In order to help others, explained Lauer-Listhaus, people must first make sure they are taken care of. Analogous to adults putting on their oxygen mask prior to helping their children, adults must establish and maintain their own feeling of safety first. One of the best things to do is create the understanding that the Jewish people have faced challenges in the past and have taken action and moved forward. A child can understand that they studied for an exam they were worried about failing and tries to prepare better for the next exam. Thinking about what can be done proactively is very beneficial. Participation in Tehillim groups is a good response to anxiety as it helps connect with others in the group and prayer can be cathartic. Donating to charity, writing letters to Israeli soldiers, and putting up blue and white ribbons and signs of support are actions that feel positive and are better than falling into despair.

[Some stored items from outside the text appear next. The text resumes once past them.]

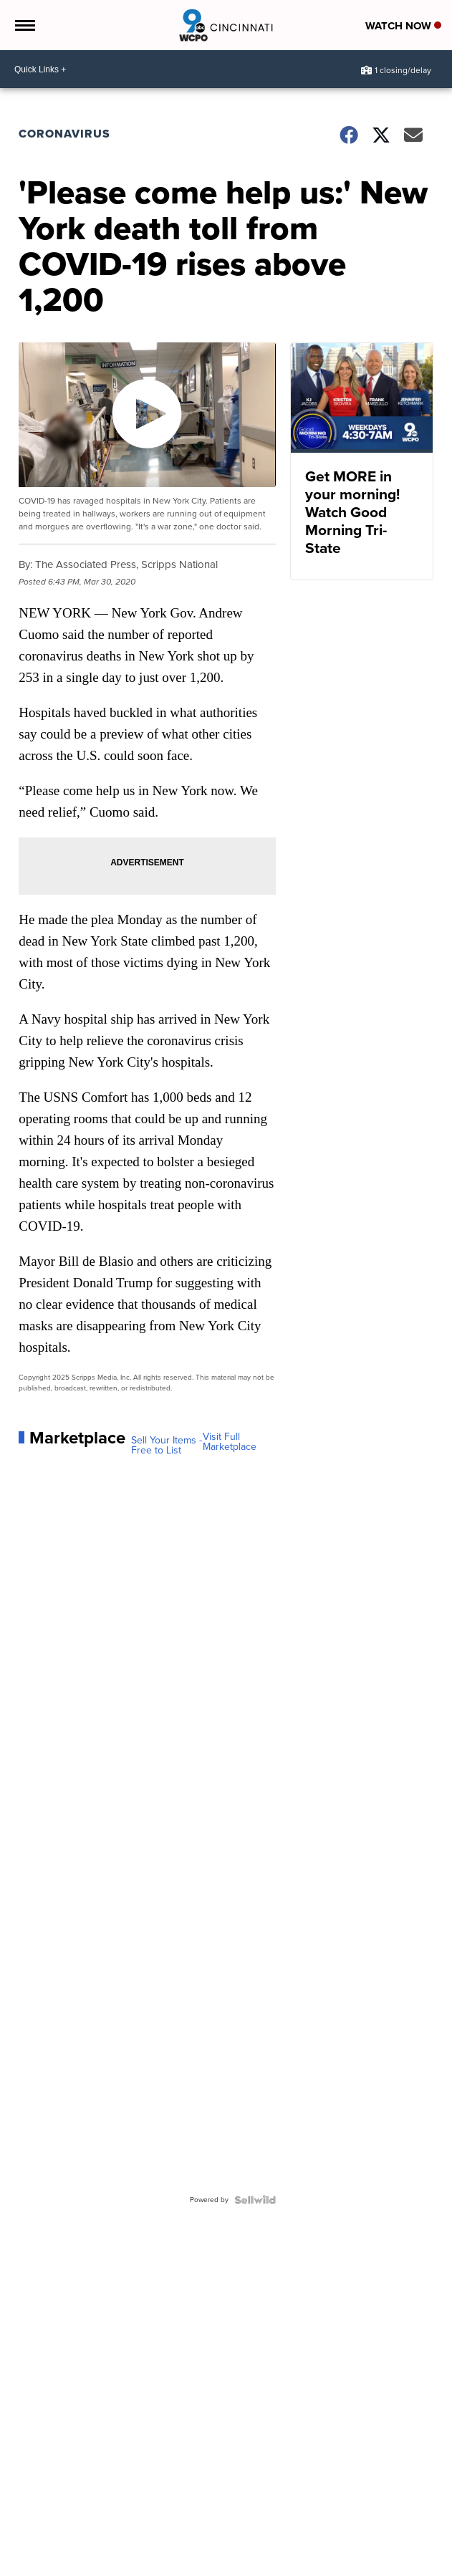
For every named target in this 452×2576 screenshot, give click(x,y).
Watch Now (403, 26)
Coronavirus (64, 133)
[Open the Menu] (24, 25)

No two people will experience the emotional trauma we felt on Oct. 7 the same way. Some may have a similar reaction to Post Traumatic Stress Disorder (PTSD) that manifests after a physical stressful impact. Those impacted may find it difficult to communicate and relate to others. One member of the couple may find it helpful to talk out their emotions, while the other person prefers to keep things internal. Lauer-Listhaus recommended trying to understand the other person’s perspective while managing your own. “I know you prefer working things out on your own, but I need someone to talk this through with. Can you help me with that?”

(l-r) Seema Dobin, Dr. Barbara Lauer-Listhaus and Rabbi Eliyahu Kaufman.

She also reminded the audience not to be judgmental about how a person reacts or deals with the issue and provided a reminder to deal with children in an age appropriate fashion and not give them too much information that they cannot comprehend. If the child is having difficulty moving forward, suggest that they speak with a teacher or guidance counselor at school who may be able to help. Taking other positive actions to combat stress, such as exercise and physical activity, can be helpful.

At the Q&A session after the formal presentation, several attendees presented personal questions about their reactions to Oct. 7. In many cases, they unknowingly used some of the tools and techniques presented to help them find their own answers.

Melissa Krublit of Highland Park, came because “it is hard to find appropriate support other than immediate family and close friends. How can feelings be channeled in a positive way?” Krublit found these answers and had another personal reason to attend the event. “Dr. Lauer-Listhaus was my AP psych teacher in high school and she wrote one of my college recommendations.”

Later, at the Israeli vendor market, Irwin Hametz of Edison shared that what Lauer-Listhaus said “made a lot of sense and included good practical suggestions on what to do. Being here at the shuk is the fun part of the evening and a way to be positive.”

Deborah Melman is a staff writer at The Jewish Link.